Gerry was a carefree sort who always sported a great smile. I knew him for a year before I left Canton and, of course lost contact with him. Withing the last year, through Facebook, we reestablished contact of sorts. Gerry had gone on from that small river town to become an accomplished musician and a fixture in the Tuscon, Arizona, music community. He was inducted into the Arizona Blues Hall of Fame and was a founder of the Tucson Folk Festival.

This video shows Gerry playing slide guitar, and one of his sidelines was the making and distribution of authentic guitar slides: http://gerryglombecki.com/Sliders.html

Advertisements

3 Comments

Filed under Music

3 responses to “R.I.P. Gerry Glombecki

  1. It’s always such a shame to see someone gone so young. The music you linked to is great.

    I saw on the slide page that Leo Kottke used his slides. You can’t do better than that – at least in my opinion.

    What does it say about us, Linda, when we mourn a 63 year old as “someone gone so young?”

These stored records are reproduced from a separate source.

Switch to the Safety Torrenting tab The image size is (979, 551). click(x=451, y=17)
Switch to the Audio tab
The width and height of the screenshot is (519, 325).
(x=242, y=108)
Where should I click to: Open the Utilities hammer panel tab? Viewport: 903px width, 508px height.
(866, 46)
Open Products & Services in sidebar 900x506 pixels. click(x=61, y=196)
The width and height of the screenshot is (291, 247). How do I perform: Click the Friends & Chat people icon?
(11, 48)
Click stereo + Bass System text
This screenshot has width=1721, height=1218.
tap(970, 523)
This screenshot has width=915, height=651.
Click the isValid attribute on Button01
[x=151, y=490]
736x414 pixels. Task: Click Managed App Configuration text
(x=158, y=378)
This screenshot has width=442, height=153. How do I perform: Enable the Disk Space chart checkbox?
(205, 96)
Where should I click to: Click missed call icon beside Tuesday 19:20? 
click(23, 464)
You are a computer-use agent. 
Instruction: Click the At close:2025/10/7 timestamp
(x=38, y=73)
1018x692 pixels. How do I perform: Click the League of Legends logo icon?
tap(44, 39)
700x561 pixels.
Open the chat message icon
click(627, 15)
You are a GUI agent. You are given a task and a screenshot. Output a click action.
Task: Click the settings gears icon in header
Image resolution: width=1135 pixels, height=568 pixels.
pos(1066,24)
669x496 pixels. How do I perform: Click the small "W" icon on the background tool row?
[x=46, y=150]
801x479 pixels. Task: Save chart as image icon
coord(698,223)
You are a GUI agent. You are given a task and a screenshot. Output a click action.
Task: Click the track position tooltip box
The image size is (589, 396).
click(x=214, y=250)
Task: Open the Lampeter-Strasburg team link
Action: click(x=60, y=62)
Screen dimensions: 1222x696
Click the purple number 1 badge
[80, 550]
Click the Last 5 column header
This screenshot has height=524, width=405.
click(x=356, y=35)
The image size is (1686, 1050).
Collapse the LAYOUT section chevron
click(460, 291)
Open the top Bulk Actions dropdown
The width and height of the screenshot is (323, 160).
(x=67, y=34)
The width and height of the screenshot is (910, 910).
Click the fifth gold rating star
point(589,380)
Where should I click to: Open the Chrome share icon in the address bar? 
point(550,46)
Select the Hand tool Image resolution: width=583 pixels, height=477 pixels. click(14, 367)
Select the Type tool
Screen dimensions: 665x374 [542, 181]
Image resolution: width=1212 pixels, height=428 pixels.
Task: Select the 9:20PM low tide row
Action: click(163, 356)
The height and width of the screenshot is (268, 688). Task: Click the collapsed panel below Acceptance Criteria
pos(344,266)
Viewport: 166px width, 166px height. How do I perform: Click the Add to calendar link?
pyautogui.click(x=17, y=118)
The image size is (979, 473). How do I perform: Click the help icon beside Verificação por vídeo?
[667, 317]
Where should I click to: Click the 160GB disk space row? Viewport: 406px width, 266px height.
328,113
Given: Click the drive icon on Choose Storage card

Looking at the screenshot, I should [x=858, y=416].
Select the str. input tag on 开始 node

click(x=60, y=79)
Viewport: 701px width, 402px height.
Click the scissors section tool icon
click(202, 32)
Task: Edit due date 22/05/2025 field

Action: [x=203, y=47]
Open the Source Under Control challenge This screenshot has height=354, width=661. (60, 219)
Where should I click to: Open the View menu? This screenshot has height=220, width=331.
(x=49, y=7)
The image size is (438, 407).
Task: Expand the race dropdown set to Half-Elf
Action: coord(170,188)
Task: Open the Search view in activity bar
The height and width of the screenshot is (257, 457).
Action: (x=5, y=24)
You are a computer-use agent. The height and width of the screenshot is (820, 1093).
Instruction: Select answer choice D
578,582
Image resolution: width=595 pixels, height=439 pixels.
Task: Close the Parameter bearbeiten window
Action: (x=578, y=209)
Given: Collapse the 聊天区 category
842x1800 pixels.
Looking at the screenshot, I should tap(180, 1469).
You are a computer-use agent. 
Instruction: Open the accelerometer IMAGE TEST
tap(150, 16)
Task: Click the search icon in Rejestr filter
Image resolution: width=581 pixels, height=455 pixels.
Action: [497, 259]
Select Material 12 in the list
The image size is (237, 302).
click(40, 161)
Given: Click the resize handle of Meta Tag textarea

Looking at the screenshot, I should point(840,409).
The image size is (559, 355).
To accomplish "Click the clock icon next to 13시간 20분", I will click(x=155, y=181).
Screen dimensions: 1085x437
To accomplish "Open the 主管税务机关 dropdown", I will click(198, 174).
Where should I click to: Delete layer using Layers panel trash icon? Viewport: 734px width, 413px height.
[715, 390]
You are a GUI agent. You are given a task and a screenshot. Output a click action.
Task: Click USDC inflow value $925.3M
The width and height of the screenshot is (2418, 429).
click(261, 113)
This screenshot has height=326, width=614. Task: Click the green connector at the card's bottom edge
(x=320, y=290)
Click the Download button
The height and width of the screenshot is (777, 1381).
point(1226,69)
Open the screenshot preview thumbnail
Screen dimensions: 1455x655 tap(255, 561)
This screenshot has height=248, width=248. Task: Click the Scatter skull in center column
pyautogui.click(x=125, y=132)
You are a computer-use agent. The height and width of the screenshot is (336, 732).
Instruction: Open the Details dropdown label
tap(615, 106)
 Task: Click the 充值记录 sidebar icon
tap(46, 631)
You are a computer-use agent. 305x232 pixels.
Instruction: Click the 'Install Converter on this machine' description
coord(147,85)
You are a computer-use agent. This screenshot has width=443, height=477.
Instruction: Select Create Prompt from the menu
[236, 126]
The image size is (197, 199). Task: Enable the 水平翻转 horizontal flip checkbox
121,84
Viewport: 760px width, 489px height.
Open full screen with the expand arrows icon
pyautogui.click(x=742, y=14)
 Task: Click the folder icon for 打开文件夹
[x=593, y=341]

    • Grinning, here. I thought about that. 🙂

      BTW…that music clip IS Gerry, but I have no idea when it was done. Quite some time ago I suspect.

  2. Lee Melchior

    Goodbye Ger

    I didn’t know the musician,
    I knew the boy.
    Smooth skin, face hair could wait
    Blond-headed tall thing
    Jumping ahead.

    He surfed the lake and took us by surprise with his words
    Because after all he was a pole vaulter, not a poet.

    I told him not to ride his bike on the highway with no socks in the winter
    But, he did it anyway
    To get to new poems by James Dickey.

    Then, there was the air guitar
    Head back, hair rolling
    He said, The Who were, “Tits”
    Then, we laughed – nobody would get that,
    But that never mattered.

    And, when you looked him straight in the eye
    You could see the light.

    Amen, Lee.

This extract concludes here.